The Peggy Series: Everything I know about going to the doctor, I learned from my dog

Peggy is a nurse; Peggy hates doctors. If I hadn’t coerced her into going to one after months of pain and immobility, she still wouldn’t know that she has De Quervain’s tenosynovitis.

Dogs hate doctors too. Peggy and the world’s dog population are alike in this. I’ve gotten many emails about all the things that people learn from their dogs. If I were a space alien and read these emails, I would conclude that dogs are smarter and more virtuous than people. This would be because none of the emails focus on their negative behaviors. If I were to write such an email, I would make it about doctor visits, and here is what I would say. It applies to Peggy almost as much as it does to dogs.

Only go to the doctor under extreme coercion.

Enjoy the ride until the car turns onto the doctor’s street—then whine a little. As the car approaches the doctor’s office, whine a lot. Also, pace back and forth, and jump repetitively from the front seat to the back seat and from the back seat to the front seat.

When the car pulls into the doctor’s parking lot, whine a whole, whole lot. Also, throw yourself violently against the car’s doors, windows, and even the ceiling. If you’re too sick to reach the ceiling, just throw yourself as high as possible. Give the phrase “bouncing off the walls” a whole new meaning.

Force the family member by whom you are being betrayed to pry you from the car.

Whine, tremble, and hyperventilate as you are being dragged into the waiting room. Make sure that everyone within a ten-block radius knows that the Spanish Inquisition has you in its clutches.

Each time a new patient enters the waiting room, make a break for the door. Do the same when a patient leaves. Also do it when no one is around.

If you can’t escape from the building, hide under a chair and hope your tormenters won’t find you.

When called to the examination room, increase all previous resistance measures by a factor of a ten.

Leave a trail of urine that a potential rescuer might follow.

Pray to Saint Lassie to save you. Promise Saint Lassie anything if she will only help you.

Show the doctor your teeth. Do this even if he is trying to examine your ass.

If you’re too frightened to show the doctor your teeth, focus on becoming so small that he can no longer see you.

If he examines you ass, turn your head around and look at him as if to say, “I knew you were a perverted bastard, but I never dreamed you were THIS perverted.”

See how high you can make your fur stand-up.

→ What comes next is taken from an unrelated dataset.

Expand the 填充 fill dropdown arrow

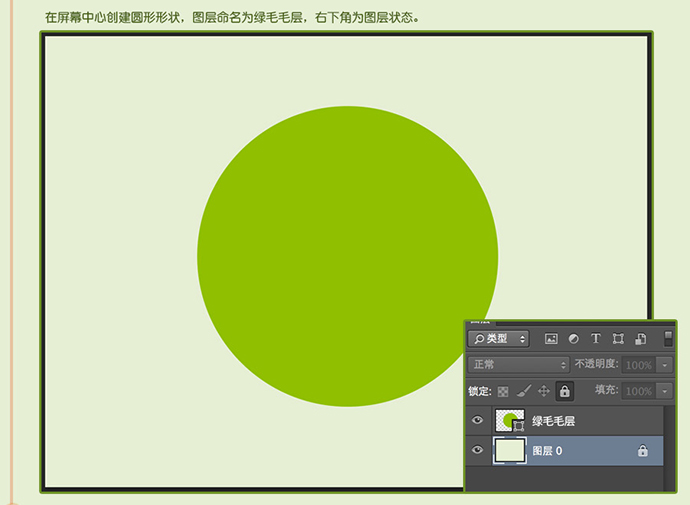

Growl like five wounded wildebeests and twelve angry grizzly bears who are being tortured in front of the world’s loudest sound system while nuclear bombs explode in the background. Don’t worry about staying in key; you’re not auditioning for The Lettermen.

Continually attempt to jump from the examining table. Do this even if you have three broken legs, have been poisoned, and your throat is cut.

Throw yourself from a window if possible. Don’t worry about whether it is open or how far you will fall.

If the doctor attempts to bribe you with food, take it if you wish, but then return to all out resistance.

When—after ten minutes or ten days—you hear your betrayer say, “It’s time to go home,” run from the building before he changes his mind.

Wag your tail and snuggle during the drive home so that he will know you forgive him. With luck, this will so instill him with guilt that he will never take you to the doctor again.

Footnote: You have just completed the first post in “The Peggy Series.” The following is a partial list of future chapters.

What is wrong with Peggy—an overview.
Life with Peggy—one man’s path to sainthood.
Peggy’s problems—what other people have to say.
How many shoes does a female biped really need?
Peggy’s cookie addiction—is there reason to hope?
Why does Peggy take so long getting ready to go somewhere?
What is this hang-up Peggy has about wanting the toilet flushed?
Why do the best men always seem to end up with the worst women?
Peggy’s spider phobia—do stupid phobias in women prove male superiority?
Why can’t Peggy find her way around a town in which she has lived since 1986?
Why does Peggy try to make me look bad by remaining calm when we’re having a fight?
Why should I have to help out around the house just because Peggy is the only one with a job?
Is Peggy’s hang-up about me slobbering over other women due to selfishness, insecurity, or both?
Why must Peggy clutter the house with knickknacks that have to be dusted and could fall on people’s heads during an earthquake?
When driving, is it really necessary that Peggy wait until the last possible second to apply the brakes, only to laugh at me for pushing my feet through the floorboard?